Long-Tail Boost MF

Weighted Regularized Matrix Factorization (WRMF) on implicit feedback, with a long-tail reweighting term that down-weights frequently exposed items so latent collaborative signal is combined with catalog diversity.

Algorithm

Config value: "approach": "behaviorAlgos", "sub_approach": "longTailBoostMF"

The learner fits latent factors for users and items using Alternating Least Squares (ALS) on implicit feedback matrices. The final score blends the dot product of user and item vectors with an inverse-exposure factor:

\(\text{score} = (\mathbf{u} \cdot \mathbf{v}) \cdot \frac{1}{(\text{exposure} + 1)^{\gamma}} \cdot \text{variableMultiplier}\)

Here \(\mathbf{u}\) and \(\mathbf{v}\) are the user and item latent vectors, \(\gamma\) controls how strongly popularity is penalized, and variableMultiplier carries any configured scaling from the deployment.

Parameters

latentDim (\(k\)): Latent factor dimensionality. Default: 6.
numIters: ALS iterations. Default: 8.
regLambda (\(\lambda_{\text{reg}}\)): L2 regularization for factors. Default: 0.05.
gamma (\(\gamma\)): Long-tail / inverse-exposure exponent. Default: 0.4.
entropyW: Optional entropy-related weighting term (default 0.0 when unused).
Processing Window: Time window in milliseconds for historical data.
Historical Count: Max records to process per update cycle.

Cold Start

Recommendations are always returned. The real-time training path in RollingBehavior always produces a scored options array:

No history: Every offer in the options store receives a uniform random score. All offers are ranked and passed to the post-score class.
Sparse history: The model initializes unseen users and items with small Gaussian noise (\(\mathcal{N}(0, 0.01^2)\)), so algorithm-level scores cluster near zero. Unscored offers receive a random fallback score.
Sufficient history: The ALS-learned latent factors produce meaningful collaborative-filtering scores, amplified by the long-tail reweighting.

The scored options are then sorted by arm_reward and handed to the configured dynamic post-score class, which controls the final offer selection and response formatting.

The runtime always returns recommendations. During cold start, offers are ranked randomly. Long-Tail Boost MF requires substantial interaction volume before the matrix factorization scores become meaningful.
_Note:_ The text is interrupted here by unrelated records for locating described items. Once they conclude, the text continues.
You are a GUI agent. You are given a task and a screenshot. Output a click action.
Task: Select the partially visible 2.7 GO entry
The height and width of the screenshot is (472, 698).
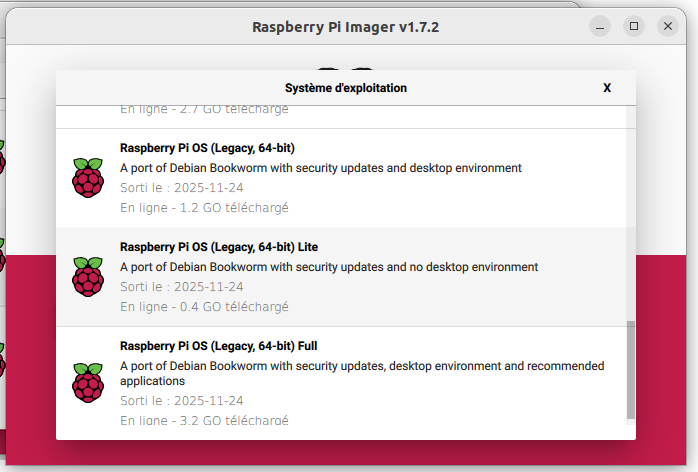pyautogui.click(x=204, y=110)
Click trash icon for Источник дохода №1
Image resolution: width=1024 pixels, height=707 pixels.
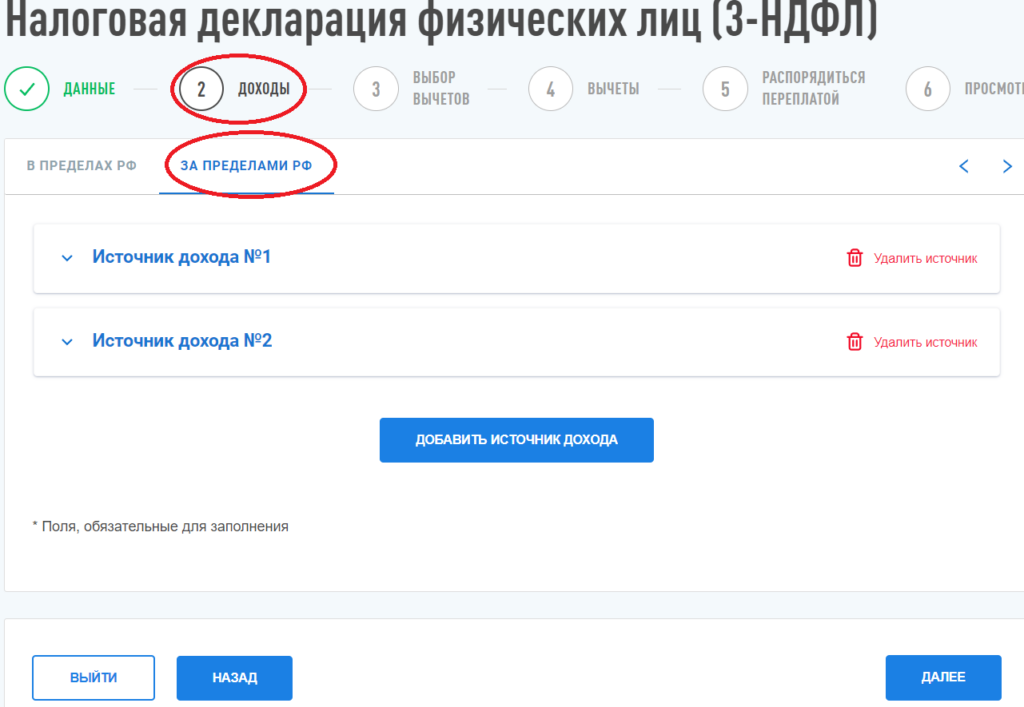point(855,258)
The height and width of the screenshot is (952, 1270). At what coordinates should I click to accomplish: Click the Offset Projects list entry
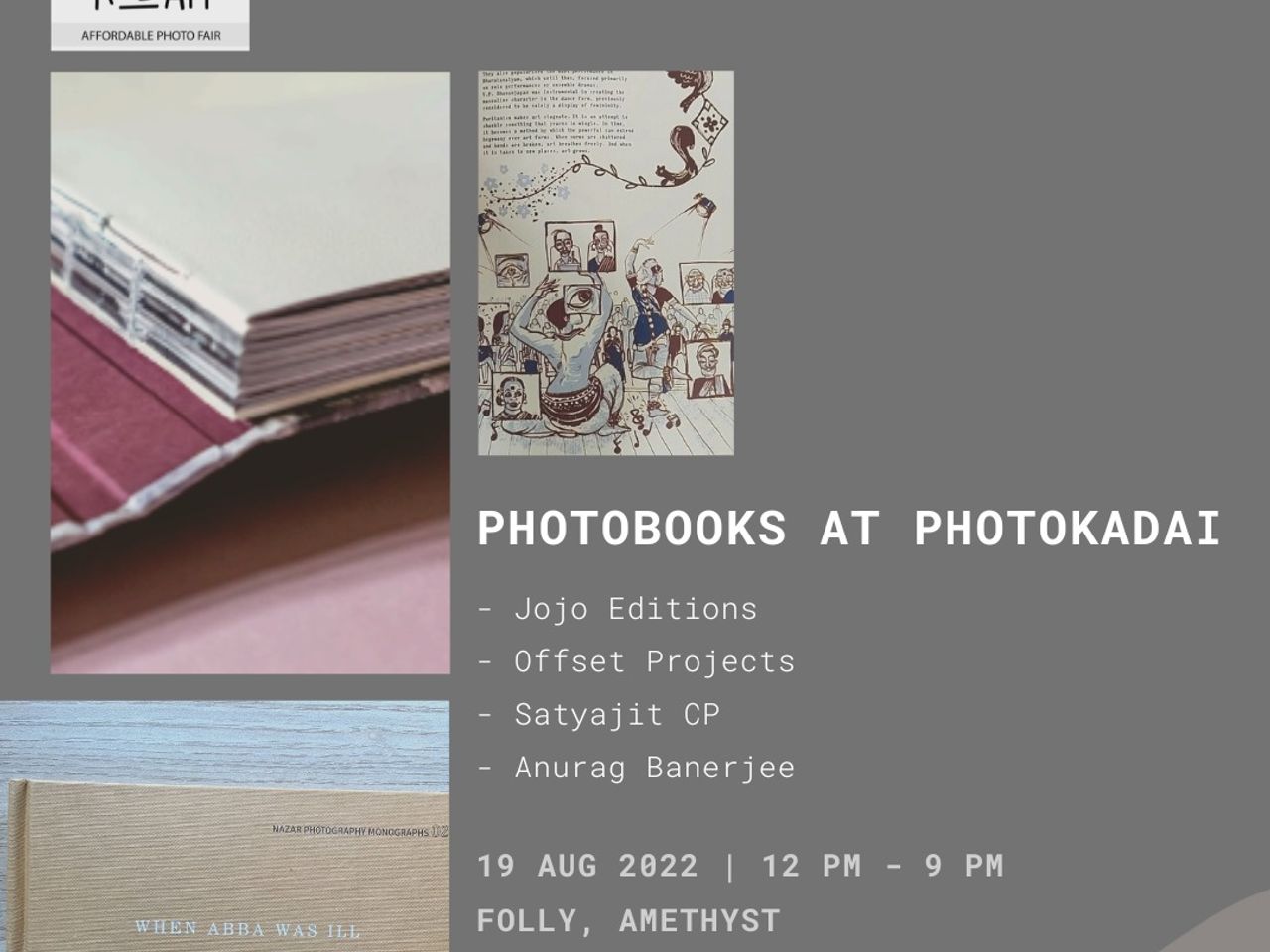(636, 660)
The post-score class determines the final presentation.

When To Use

Collaborative filtering with many user–item events and a desire to promote the long tail
Catalogs where popularity bias should be counteracted after you already have interaction volume

When NOT To Use

Cold start deployments or very sparse interaction logs
Few interactions per user or item (use simpler bandit methods first)
Simple recommendation problems where matrix factorization is unnecessary

Example


from prediction.apis import deployment_management as dm
from prediction.apis import online_learning_management as ol
from prediction import jwt_access
 
auth = jwt_access.Authenticate("http://localhost:3001/api", ecosystem_username, ecosystem_password)
 
deployment_id = "demo-long-tail-boost-mf"
 
online_learning_uuid = ol.create_online_learning(
        auth,
        algorithm="ecosystem_rewards",
        name=deployment_id,
        description="Long-Tail Boost MF configuration",
        feature_store_collection="set_up_features",
        feature_store_database="my_mongo_database",
        options_store_database="my_mongo_database",
        options_store_collection="demo-deployment_options",
        randomisation_processing_count=5000,
        randomisation_processing_window=604800000,
        contextual_variables_offer_key="offer",
        create_options_index=True,
        create_covering_index=True
)
 
online_learning = dm.define_deployment_multi_armed_bandit(epsilon=0, dynamic_interaction_uuid=online_learning_uuid)
 
parameter_access = dm.define_deployment_parameter_access(
    auth,
    lookup_key="customer_id",
    lookup_type="string",
    database="my_mongo_database",
    table_collection="customer_feature_store",
    datasource="mongodb"
)
 
deployment_step = dm.create_deployment(
    auth,
    project_id="demo-project",
    deployment_id=deployment_id,
    description="Long-Tail Boost MF demo deployment",
    version="001",
    plugin_post_score_class="PlatformDynamicEngagement.java",
    plugin_pre_score_class="PreScoreDynamic.java",
    scoring_engine_path_dev="http://localhost:8091",
    mongo_connect=f"mongodb://{mongo_user}:{mongo_password}@localhost:54445/?authSource=admin",
    parameter_access=parameter_access,
    multi_armed_bandit=online_learning
)

Set approach to behaviorAlgos and sub_approach to longTailBoostMF in the randomisation object. Tune latentDim, numIters, regLambda, and gamma for your traffic volume and catalog size.